Mahmood, 53, was found guilty of conspiring to pervert the course of justice earlier this month.

The self-styled “king of the sting” met N-Dubz and ‘X Factor’ star Contostavlos in a London hotel, posing as a film producer who wanted the singer to star in a Hollywood film.

Tulisa Contostavlos was subject to a sting which saw Mahmood pose as a Hollywood producer
Tulisa Contostavlos was subject to a sting which saw Mahmood pose as a Hollywood producer
Doug Peters/Doug Peters

Contostavlos was accused of arranging for Mahmood to be sold £800 of cocaine by one of her contacts.

Following the sentencing it also emerged Mahmood has been sacked by News UK.

The journalist’s driver Alan Smith, 67, was also found guilty of the same charge following a trial at the Old Bailey.

The pair were accused of conspiring to suppress evidence in Contostavlos’ trial, which was later thrown out of court.

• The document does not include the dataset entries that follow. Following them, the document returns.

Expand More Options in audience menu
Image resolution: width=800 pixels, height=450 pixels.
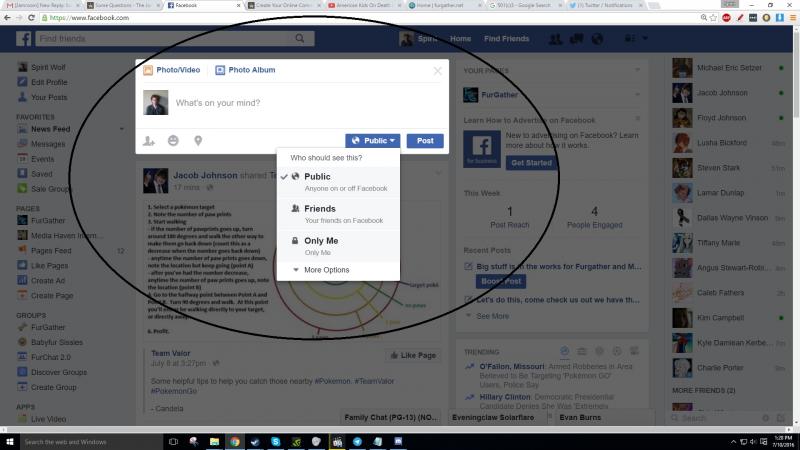326,270
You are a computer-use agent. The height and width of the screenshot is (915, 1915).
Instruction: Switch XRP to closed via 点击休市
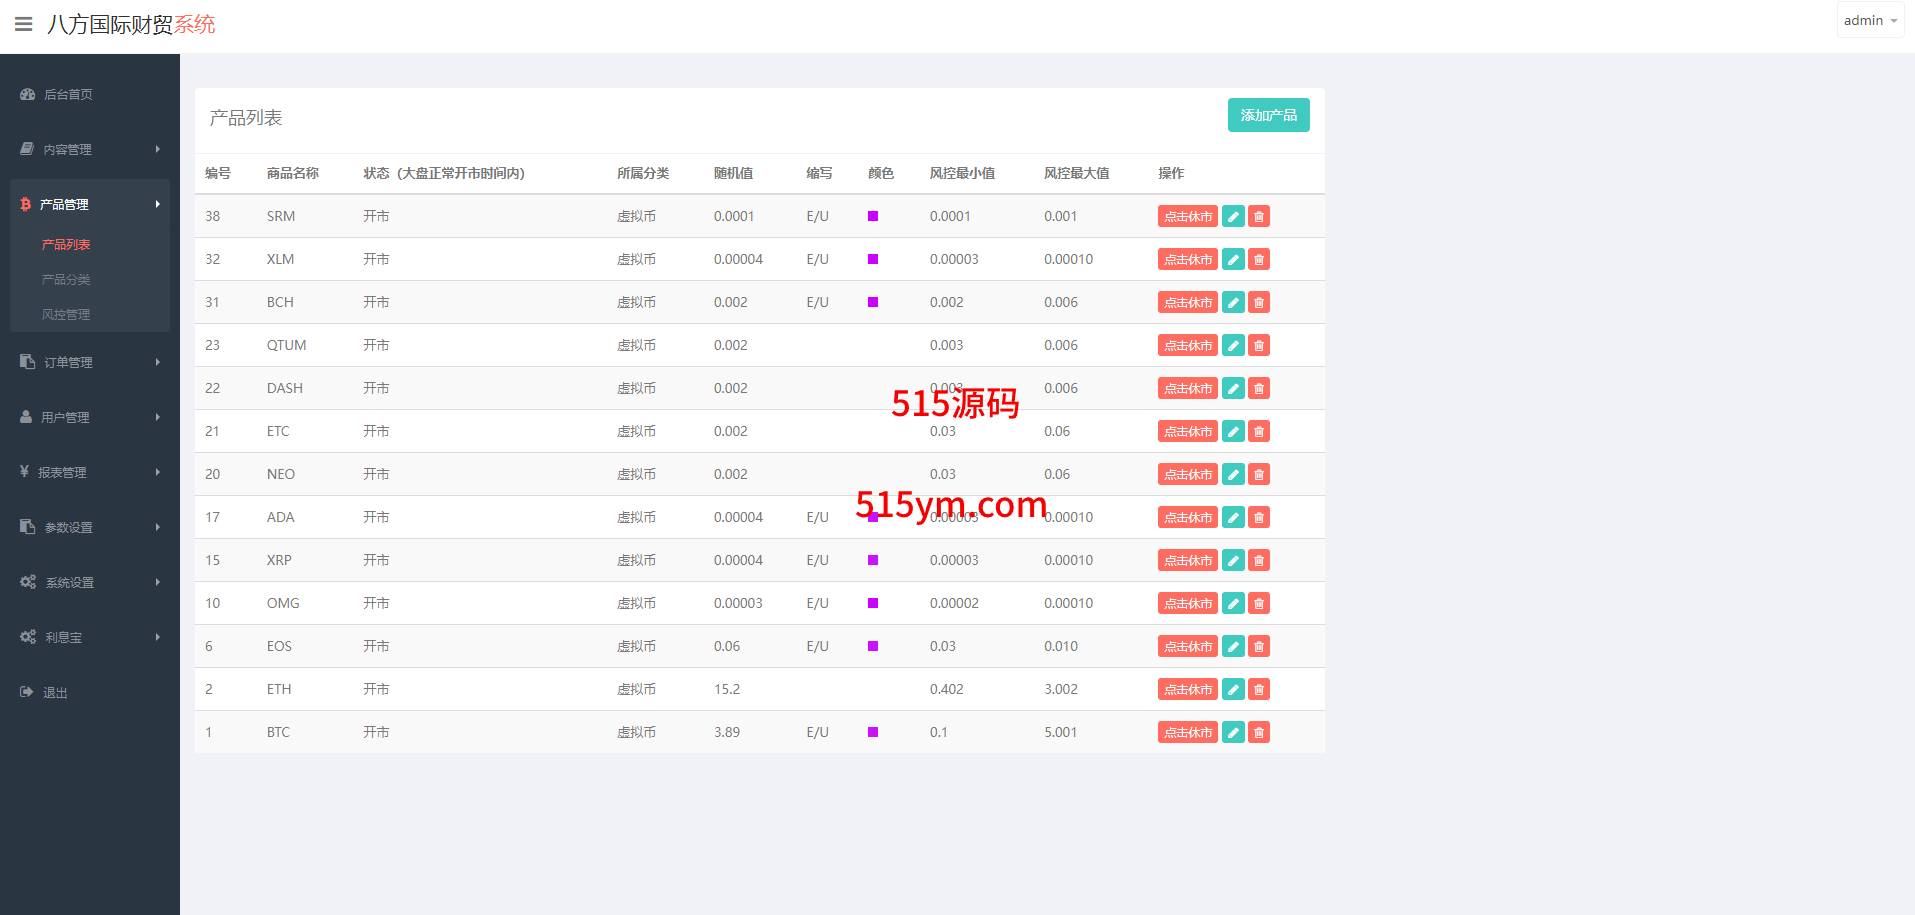click(x=1187, y=560)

Driver Alan Smith (left) and Fake Sheikh Mazher Mahmood were found guilty at the Old Bailey this month
Driver Alan Smith (left) and Fake Sheikh Mazher Mahmood were found guilty at the Old Bailey this month
Elizabeth Cook/PA Wire

As Smith, of Dereham, Norfolk, drove the former X Factor judge home to Hertfordshire, she allegedly spoke about a family member who had a drugs problem, the Press Association reported.

When the undercover reporter was interviewed by police more than a year later, Smith recalled the conversation.

But a day later, after speaking to Mahmood and emailing his draft statement, the singer’s anti-drugs comments were removed from it, the court heard.

At a pre-trial hearing, Mahmood denied being an “agent provocateur” or that he discussed the drugs conversation with Smith.

His defence team said that Mahmood “is not policeman, he is a journalist”, adding: “Securing convictions is not actually his job.”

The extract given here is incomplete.